PROBLEM TO SOLVE: Starting at the line that contains "[Uber rozpoczyna działalność", return every line through the end of the entries below, exactly and with nothing else.

** Opening RECORDS FOR THIS TASK block **

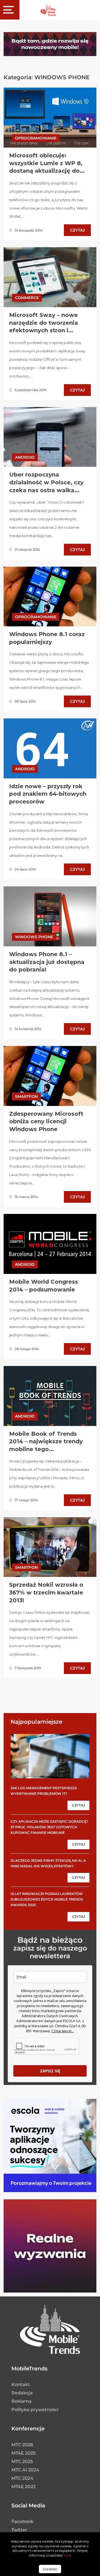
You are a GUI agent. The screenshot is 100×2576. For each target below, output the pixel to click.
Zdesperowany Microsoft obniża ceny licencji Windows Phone (46, 1121)
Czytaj (77, 230)
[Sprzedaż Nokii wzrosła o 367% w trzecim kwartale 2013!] (50, 1547)
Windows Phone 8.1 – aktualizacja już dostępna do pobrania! (46, 962)
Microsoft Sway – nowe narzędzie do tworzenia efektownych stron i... (43, 323)
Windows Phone (34, 936)
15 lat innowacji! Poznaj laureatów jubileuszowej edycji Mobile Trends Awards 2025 (47, 1899)
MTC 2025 (22, 2461)
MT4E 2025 (23, 2453)
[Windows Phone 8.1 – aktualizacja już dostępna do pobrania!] (50, 916)
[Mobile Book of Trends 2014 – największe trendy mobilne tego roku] (50, 1396)
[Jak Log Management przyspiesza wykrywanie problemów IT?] (50, 1756)
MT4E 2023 (23, 2486)
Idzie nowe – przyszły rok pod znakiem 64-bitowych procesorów (47, 794)
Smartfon (26, 1096)
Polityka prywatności (34, 2409)
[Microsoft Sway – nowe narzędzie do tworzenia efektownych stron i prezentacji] (50, 277)
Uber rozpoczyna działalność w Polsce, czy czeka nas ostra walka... (46, 482)
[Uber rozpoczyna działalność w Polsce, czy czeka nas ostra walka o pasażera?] (50, 437)
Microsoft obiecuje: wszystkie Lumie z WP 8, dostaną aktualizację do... (47, 163)
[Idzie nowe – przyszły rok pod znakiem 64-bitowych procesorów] (50, 748)
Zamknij (50, 2569)
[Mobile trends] (48, 9)
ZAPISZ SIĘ (50, 2071)
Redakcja (22, 2392)
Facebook (22, 2521)
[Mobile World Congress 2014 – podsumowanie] (50, 1243)
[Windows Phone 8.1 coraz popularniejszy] (50, 596)
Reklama (21, 2401)
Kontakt (20, 2384)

** Closing RECORDS FOR THIS TASK block **

EXERCISE SOLUTION:
[Uber rozpoczyna działalność w Polsce, czy czeka nas ostra walka o pasażera?] (50, 437)
Microsoft obiecuje: wszystkie Lumie z WP 8, dostaną aktualizację do... (47, 163)
[Idzie nowe – przyszły rok pod znakiem 64-bitowych procesorów] (50, 748)
Zamknij (50, 2569)
[Mobile trends] (48, 9)
ZAPISZ SIĘ (50, 2071)
Redakcja (22, 2392)
Facebook (22, 2521)
[Mobile World Congress 2014 – podsumowanie] (50, 1243)
[Windows Phone 8.1 coraz popularniejszy] (50, 596)
Reklama (21, 2401)
Kontakt (20, 2384)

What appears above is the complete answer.